Here are some ideas I came up with if you are also like me, not wanting to load your children or yourself up with sugar but rather have a less sugar-hyped and meaningful countdown to Christmas.
- Stationary (notepad, pencils, stickers)
- Vouchers (I create this on my own by writing on a piece of art paper or card that reads “A ticket to the Aquarium”, other ideas include ticket to the big park, beach or ice-cream shop etc. Add some doodles or washi tape to make it pretty. The idea is to take your kids to some place special that they will enjoy, some place that you don’t go all the time.)
- Blank card and envelope to draw (if your child is into drawings and colourings)
- Homemade cookies or biscuits (Homemade is always the best with plenty of recipes for sugar free or less sugar out there. However, if you are time tight, there are great options of biscuits in the health section at the supermarket, or you can opt for something you don’t buy or make all the time)
- Sugar free chocolates (something that reserved only for festive season)
- Hairclips or hair ties
- Little toys or collectible toys (This year I’m including some leftovers of Coles mini collectibles)
- Lego (I got this idea from my husband, last year we bought one Lego Duplo Mickey Mouse Racer set and it came with 15 pieces, so we divided the pieces up to 12 days so everyday my daughter get 1-2 pieces to build the set up until completion. I think if your child is into Lego, this really works! It not only builds the anticipation to Christmas but also to seeing the completed Lego model. The rest of the days we filled up with other options)
- Letter from Santa (we put this one for Christmas day)
The wrapping part can be made very simple and easy using just recyclable materials like old newspaper or old magazines. This year, I used the paper that was used to wrap glassware for my recent house move. Seriously it is such a great way to recycle the papers. Then I used string to tie them together or add some sticky tape to hold it in place.

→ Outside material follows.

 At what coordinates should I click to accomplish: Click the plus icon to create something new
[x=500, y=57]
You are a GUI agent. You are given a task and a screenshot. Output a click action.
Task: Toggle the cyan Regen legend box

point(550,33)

For the numbering, you can simply write on the paper or cut out blank papers in festive shapes and glue on the gifts. I had some round labeling stickers that I thought goes well for numbering them. Then if you fancy, you can add some natural elements like dry flowers or leaves to make it look festive. These ideas are also great when wrapping other Christmas presents.
I find the idea of wrapping with recyclable paper more appealing than typical wrapping papers as it gives a little vintage vibe, just a touch perhaps for our modern lives. Besides, children are more interested in the contents, right? After everything is open, torn to pieces, it will end up in the recycling bin. For the string, I’m keeping it to reuse for other gift wrapping and for next year.
I’m looking forward to my children unwrapping their advent calendar and counting down to Christmas. I love to see the joy in their faces, and this is how I like it cemented in my memories and of course I will try to take photos of the moments when I can. I hope that this post has inspired you with some of my ideas for Christmas advent calendar and gift wrapping. Hope it will bring you and your family joy, and enjoy a slow Christmas making memories with your love ones.